Exercise aim
As the answer, give every line of the records that includes the word "height".

The data
-----

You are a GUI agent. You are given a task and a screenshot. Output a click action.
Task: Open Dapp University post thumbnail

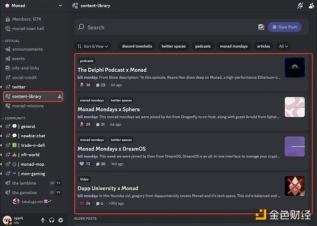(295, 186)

-----

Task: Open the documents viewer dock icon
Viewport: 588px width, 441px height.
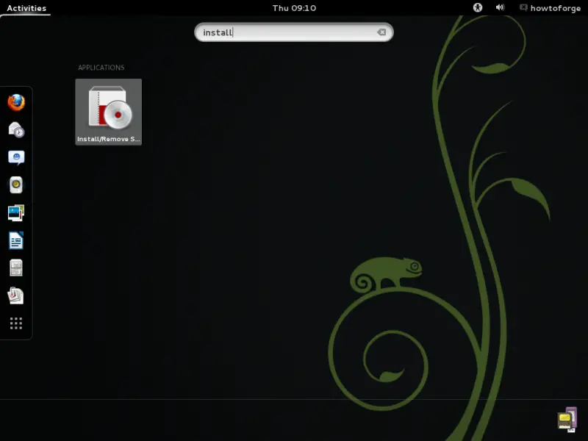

-----

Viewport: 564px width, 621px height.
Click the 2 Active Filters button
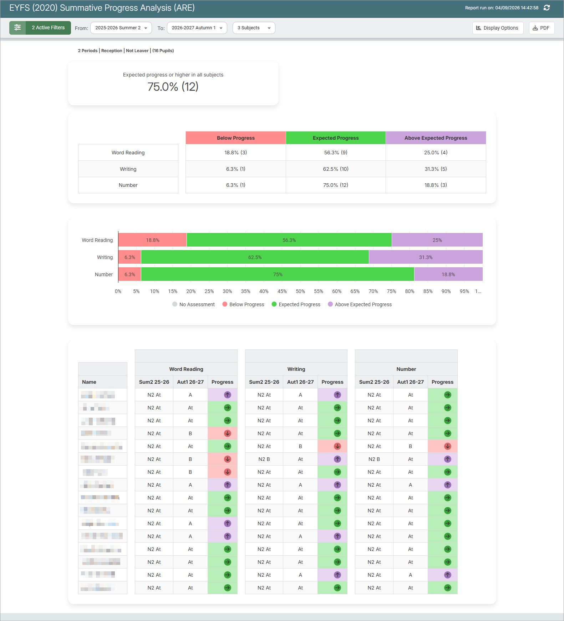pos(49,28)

-----

Reply
Viewport: 588px width, 441px height.
Viewport: 564px width, 621px height.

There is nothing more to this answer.